Considering Glass is usually heard and not seen, he is clearly quite comfortable in front of a live audience. Anecdotes such as his dealings with the FCC regarding certain forbidden words and the more melancholy reflection on the late David Rakoff, a regular contributor to “This American Life,” captivated the crowd.
Glass’s story subjects run the gamut of birth, death and everything in between. Stories have tackled drunkenness at Penn State and gang violence at a high school in Chicago; middle school and the invention of money; winning the lottery and babysitting; and a recent one about coincidences (a personal favorite of his). Contributors have included David Sedaris, John Hodgman, Julia Sweeney, Sarah Vowell and Shalom Auslander, as well as a slew of others.

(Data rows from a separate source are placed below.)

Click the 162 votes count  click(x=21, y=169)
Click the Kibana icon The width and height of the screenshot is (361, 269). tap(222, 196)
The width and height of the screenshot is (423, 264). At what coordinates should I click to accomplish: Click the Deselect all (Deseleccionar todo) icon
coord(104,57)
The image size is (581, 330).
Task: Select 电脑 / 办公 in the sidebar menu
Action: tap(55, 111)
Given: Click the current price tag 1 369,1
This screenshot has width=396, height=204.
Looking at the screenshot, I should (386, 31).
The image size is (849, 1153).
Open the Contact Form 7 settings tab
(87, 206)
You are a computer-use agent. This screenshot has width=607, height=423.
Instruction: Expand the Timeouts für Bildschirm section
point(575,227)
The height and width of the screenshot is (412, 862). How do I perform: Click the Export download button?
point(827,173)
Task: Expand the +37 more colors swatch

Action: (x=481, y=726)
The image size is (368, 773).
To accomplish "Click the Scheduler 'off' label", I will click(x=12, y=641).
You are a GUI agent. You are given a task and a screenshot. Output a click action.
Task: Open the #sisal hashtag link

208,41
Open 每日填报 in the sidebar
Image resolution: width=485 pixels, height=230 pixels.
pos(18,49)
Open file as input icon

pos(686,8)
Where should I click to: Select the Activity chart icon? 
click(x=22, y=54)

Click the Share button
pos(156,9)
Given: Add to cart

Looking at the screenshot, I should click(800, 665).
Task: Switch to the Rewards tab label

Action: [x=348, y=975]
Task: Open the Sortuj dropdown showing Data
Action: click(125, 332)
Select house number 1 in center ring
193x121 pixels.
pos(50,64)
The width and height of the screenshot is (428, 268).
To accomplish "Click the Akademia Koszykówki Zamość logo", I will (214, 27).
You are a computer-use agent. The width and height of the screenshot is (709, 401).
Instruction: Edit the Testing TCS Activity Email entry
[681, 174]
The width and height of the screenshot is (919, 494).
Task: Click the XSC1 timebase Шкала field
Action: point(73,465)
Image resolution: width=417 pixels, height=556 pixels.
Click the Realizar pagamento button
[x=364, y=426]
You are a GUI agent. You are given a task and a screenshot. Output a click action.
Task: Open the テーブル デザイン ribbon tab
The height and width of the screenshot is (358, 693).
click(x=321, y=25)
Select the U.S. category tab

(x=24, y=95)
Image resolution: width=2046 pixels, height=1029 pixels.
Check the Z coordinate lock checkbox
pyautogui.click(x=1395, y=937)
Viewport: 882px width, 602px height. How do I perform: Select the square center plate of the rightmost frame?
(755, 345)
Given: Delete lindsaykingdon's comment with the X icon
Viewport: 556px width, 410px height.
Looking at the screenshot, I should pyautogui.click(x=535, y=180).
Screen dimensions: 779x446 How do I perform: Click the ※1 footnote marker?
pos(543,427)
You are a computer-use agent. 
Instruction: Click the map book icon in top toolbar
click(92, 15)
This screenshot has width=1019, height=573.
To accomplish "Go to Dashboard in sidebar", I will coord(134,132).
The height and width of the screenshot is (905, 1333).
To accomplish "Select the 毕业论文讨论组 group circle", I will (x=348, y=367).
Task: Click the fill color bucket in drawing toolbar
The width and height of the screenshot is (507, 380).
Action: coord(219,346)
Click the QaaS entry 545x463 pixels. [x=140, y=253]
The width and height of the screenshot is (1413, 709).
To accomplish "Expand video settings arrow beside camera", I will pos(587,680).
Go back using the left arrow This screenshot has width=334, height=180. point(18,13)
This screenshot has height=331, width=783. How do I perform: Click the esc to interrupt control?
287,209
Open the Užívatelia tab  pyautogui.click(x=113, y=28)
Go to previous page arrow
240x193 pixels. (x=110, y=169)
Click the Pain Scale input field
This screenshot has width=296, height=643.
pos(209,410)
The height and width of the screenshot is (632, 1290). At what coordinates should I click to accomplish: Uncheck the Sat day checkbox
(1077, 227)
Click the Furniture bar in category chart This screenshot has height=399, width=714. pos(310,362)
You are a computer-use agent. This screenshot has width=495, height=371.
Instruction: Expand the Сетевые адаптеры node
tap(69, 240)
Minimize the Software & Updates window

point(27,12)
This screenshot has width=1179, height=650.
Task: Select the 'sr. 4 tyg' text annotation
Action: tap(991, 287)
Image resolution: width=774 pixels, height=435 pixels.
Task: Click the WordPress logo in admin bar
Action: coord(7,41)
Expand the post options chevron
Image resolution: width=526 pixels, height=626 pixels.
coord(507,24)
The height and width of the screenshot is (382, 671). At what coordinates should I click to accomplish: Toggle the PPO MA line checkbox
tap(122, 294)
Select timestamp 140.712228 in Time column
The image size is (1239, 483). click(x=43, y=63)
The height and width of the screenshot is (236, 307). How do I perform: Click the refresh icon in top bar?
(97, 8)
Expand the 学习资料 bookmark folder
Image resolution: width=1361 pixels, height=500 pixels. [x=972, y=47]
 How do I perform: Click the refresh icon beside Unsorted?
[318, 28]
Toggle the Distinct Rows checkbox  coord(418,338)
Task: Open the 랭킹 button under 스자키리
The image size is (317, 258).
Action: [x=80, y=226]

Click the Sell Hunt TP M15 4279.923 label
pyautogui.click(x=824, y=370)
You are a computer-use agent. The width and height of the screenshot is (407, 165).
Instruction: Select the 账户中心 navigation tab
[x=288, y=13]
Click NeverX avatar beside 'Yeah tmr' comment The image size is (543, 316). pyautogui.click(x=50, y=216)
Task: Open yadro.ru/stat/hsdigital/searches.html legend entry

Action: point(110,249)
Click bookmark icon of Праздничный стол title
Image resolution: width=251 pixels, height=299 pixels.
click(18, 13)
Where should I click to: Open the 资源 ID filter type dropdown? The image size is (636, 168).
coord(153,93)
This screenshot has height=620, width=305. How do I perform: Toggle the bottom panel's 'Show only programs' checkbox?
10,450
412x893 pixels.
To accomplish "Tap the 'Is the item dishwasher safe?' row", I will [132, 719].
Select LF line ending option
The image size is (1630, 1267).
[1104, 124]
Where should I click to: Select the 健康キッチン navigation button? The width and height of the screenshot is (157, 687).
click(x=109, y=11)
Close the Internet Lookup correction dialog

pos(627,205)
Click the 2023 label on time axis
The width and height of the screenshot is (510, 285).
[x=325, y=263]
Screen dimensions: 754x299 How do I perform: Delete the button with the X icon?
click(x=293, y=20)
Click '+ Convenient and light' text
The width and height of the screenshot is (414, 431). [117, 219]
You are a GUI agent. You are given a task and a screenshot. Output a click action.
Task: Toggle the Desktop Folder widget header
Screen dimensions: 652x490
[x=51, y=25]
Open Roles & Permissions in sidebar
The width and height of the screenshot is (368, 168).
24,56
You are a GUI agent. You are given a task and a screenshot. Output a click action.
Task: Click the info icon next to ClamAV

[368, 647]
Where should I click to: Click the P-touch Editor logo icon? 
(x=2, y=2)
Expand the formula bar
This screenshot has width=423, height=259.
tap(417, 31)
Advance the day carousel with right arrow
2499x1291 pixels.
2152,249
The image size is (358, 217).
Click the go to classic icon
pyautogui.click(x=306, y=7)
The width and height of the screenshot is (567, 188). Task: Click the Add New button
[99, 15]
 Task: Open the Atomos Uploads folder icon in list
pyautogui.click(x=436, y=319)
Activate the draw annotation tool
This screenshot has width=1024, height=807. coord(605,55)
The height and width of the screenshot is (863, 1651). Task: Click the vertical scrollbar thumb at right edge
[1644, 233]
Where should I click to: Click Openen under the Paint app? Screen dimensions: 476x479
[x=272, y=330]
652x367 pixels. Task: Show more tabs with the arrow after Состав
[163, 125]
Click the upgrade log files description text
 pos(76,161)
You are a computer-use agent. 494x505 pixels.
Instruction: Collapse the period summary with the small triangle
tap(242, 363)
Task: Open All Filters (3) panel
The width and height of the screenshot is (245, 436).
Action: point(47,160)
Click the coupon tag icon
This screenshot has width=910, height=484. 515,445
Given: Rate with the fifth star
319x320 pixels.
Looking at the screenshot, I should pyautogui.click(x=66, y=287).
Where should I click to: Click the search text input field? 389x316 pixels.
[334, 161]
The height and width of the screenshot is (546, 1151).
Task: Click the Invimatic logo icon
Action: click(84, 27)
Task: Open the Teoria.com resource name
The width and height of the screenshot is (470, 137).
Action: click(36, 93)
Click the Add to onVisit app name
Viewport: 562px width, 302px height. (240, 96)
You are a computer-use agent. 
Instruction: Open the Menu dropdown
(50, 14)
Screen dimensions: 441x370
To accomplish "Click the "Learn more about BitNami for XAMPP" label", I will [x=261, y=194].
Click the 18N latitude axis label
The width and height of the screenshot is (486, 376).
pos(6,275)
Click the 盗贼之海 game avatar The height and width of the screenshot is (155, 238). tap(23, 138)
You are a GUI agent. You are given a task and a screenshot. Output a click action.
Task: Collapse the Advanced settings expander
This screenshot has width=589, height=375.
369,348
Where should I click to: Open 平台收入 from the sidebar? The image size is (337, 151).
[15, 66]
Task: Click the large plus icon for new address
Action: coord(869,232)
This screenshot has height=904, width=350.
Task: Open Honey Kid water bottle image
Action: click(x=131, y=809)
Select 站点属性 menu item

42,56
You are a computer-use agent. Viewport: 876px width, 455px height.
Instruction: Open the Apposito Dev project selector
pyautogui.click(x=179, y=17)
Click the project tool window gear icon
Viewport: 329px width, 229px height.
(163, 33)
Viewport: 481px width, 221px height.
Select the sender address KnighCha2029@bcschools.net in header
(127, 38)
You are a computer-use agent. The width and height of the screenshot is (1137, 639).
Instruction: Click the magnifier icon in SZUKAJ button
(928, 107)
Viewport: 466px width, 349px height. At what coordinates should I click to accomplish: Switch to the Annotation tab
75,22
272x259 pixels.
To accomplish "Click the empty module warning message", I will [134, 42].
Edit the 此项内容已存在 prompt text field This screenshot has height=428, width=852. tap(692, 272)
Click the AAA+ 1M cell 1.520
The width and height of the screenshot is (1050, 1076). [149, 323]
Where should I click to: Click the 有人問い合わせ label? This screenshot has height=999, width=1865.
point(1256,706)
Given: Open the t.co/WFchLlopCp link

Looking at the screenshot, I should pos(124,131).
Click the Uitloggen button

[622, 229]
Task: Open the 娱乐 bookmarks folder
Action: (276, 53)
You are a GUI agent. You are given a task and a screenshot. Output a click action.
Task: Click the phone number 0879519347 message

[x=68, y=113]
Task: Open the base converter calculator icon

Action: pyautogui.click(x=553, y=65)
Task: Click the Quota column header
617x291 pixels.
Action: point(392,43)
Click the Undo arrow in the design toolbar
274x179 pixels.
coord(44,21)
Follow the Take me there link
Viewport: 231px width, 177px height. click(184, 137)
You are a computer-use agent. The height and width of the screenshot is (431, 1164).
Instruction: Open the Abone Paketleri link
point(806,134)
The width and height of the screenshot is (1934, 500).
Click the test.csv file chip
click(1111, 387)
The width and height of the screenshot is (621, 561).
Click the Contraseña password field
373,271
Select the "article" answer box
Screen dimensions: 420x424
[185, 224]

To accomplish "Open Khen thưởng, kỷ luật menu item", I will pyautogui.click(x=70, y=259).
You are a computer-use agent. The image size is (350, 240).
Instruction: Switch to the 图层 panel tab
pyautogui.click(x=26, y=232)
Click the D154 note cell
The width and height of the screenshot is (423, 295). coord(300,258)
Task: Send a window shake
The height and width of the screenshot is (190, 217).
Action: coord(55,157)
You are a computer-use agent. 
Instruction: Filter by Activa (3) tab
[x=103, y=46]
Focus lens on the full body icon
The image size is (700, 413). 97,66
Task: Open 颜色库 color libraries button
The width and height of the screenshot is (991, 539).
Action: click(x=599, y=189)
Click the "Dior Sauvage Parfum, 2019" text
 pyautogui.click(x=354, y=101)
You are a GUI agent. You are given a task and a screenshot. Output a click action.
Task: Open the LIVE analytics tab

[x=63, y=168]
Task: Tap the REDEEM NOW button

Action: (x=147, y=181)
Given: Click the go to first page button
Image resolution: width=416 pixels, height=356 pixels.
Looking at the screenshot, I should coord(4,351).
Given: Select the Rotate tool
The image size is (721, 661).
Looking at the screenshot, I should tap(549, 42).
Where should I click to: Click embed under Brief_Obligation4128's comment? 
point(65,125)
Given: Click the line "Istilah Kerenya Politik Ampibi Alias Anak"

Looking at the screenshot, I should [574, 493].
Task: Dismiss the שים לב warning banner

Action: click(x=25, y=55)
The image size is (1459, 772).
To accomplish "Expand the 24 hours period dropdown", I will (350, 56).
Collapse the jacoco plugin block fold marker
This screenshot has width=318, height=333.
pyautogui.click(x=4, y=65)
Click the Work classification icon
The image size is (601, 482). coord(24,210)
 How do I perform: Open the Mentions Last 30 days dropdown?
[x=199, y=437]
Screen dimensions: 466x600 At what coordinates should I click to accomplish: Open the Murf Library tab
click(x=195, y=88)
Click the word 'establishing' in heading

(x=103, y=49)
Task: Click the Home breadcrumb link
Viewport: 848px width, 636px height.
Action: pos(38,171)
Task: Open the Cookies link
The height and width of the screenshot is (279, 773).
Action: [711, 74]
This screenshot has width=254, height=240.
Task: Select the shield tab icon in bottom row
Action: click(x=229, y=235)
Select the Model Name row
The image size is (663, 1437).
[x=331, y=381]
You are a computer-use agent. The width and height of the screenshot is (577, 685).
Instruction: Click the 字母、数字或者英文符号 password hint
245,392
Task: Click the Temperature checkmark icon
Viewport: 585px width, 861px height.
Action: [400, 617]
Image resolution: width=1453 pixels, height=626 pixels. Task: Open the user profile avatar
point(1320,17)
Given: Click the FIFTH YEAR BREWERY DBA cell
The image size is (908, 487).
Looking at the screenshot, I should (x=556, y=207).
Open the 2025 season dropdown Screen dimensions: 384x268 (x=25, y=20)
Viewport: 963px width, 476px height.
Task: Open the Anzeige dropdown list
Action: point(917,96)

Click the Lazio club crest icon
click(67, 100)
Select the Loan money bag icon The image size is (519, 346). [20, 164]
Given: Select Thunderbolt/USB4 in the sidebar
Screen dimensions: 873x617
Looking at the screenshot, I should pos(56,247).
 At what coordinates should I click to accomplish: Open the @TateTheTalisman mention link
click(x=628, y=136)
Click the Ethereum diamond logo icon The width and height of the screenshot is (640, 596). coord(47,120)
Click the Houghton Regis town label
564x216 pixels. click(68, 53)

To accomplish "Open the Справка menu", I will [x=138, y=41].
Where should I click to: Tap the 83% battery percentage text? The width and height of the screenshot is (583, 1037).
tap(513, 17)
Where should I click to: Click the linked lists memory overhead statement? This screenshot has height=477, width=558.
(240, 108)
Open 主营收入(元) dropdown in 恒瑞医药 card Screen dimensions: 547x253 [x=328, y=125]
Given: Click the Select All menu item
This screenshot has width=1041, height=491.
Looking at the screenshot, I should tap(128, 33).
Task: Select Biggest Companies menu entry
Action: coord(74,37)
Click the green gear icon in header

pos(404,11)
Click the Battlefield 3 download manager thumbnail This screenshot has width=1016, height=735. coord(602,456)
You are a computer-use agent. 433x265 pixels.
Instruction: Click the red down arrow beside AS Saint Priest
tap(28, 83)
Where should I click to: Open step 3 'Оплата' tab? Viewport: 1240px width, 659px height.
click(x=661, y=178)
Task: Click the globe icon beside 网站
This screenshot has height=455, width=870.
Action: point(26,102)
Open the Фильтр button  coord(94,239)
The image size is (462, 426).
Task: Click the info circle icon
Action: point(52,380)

When asked how the story ideas come to him, Glass said that he’s on a constant search, and it is an inefficient and messy process. “You think ideas will be sprinkled on you like fairy dust. Ideas come from other ideas; you must surround yourself with information.” He acknowledged that fortune comes into play too: “We’re trying to harness luck as an industrial product.”
At Brown University, Glass majored in semiotics, which he described as “a deeply pretentious French literary theory designed to disappoint one’s parents.” He quipped that his parents wanted him to be a doctor “ … because we’re Jews. I was born to the only Jews in America who hate public radio, probably the reason I ended up in therapy.”
Glass has been in radio since the age of 19, when he started as an intern at NPR. Now in his 50s, Glass was named Time Magazine’s best radio host in the country in 2001. “This American Life,” on air since 1995, is now broadcast on 500 stations, including locally on WESA (90.5) on Saturdays from noon to 1 p.m. and Sundays from 4 to 5 p.m.